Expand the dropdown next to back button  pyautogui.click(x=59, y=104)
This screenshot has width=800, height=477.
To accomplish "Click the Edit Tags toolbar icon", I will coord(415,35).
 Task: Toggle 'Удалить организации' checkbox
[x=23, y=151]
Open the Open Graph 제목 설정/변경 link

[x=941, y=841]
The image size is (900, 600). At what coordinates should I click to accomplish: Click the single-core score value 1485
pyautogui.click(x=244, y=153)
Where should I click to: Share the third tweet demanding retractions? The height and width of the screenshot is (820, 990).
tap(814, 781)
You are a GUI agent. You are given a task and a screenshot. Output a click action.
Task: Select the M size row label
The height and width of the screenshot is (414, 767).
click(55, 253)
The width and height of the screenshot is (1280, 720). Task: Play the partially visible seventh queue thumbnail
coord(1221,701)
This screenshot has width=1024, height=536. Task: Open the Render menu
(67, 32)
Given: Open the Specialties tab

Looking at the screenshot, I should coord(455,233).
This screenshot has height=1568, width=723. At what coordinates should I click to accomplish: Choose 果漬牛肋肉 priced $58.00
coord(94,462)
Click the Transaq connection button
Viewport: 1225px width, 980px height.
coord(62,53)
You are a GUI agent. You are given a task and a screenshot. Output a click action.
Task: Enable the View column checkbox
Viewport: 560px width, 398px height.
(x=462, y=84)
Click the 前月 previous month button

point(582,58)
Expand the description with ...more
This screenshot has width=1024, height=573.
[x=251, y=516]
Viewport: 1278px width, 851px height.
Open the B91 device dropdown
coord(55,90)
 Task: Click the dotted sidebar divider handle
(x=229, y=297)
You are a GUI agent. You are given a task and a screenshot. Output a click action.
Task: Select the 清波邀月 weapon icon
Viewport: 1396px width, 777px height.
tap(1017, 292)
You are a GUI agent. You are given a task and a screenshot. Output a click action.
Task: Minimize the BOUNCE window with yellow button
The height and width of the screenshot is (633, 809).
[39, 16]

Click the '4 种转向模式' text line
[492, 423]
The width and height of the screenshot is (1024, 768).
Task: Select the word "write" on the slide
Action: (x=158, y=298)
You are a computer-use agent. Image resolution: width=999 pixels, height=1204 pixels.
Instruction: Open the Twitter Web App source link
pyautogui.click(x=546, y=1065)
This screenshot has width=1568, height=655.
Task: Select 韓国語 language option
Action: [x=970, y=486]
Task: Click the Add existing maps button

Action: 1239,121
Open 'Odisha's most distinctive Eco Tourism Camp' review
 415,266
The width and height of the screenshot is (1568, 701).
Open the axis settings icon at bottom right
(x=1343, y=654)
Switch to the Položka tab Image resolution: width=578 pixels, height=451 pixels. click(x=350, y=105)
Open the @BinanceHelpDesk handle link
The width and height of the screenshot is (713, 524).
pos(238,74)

━━━━━━━━━━━━━━━━━━━━

## ACTIVITY
From the line that holds "Click the 前月 previous month button" to the last line of the records above, print each line exactly. Add nothing else.

## SOLUTION
Click the 前月 previous month button

point(582,58)
Expand the description with ...more
This screenshot has width=1024, height=573.
[x=251, y=516]
Viewport: 1278px width, 851px height.
Open the B91 device dropdown
coord(55,90)
 Task: Click the dotted sidebar divider handle
(x=229, y=297)
You are a GUI agent. You are given a task and a screenshot. Output a click action.
Task: Select the 清波邀月 weapon icon
Viewport: 1396px width, 777px height.
tap(1017, 292)
You are a GUI agent. You are given a task and a screenshot. Output a click action.
Task: Minimize the BOUNCE window with yellow button
The height and width of the screenshot is (633, 809).
[39, 16]

Click the '4 种转向模式' text line
[492, 423]
The width and height of the screenshot is (1024, 768).
Task: Select the word "write" on the slide
Action: (x=158, y=298)
You are a computer-use agent. Image resolution: width=999 pixels, height=1204 pixels.
Instruction: Open the Twitter Web App source link
pyautogui.click(x=546, y=1065)
This screenshot has width=1568, height=655.
Task: Select 韓国語 language option
Action: [x=970, y=486]
Task: Click the Add existing maps button

Action: 1239,121
Open 'Odisha's most distinctive Eco Tourism Camp' review
 415,266
The width and height of the screenshot is (1568, 701).
Open the axis settings icon at bottom right
(x=1343, y=654)
Switch to the Položka tab Image resolution: width=578 pixels, height=451 pixels. click(x=350, y=105)
Open the @BinanceHelpDesk handle link
The width and height of the screenshot is (713, 524).
pos(238,74)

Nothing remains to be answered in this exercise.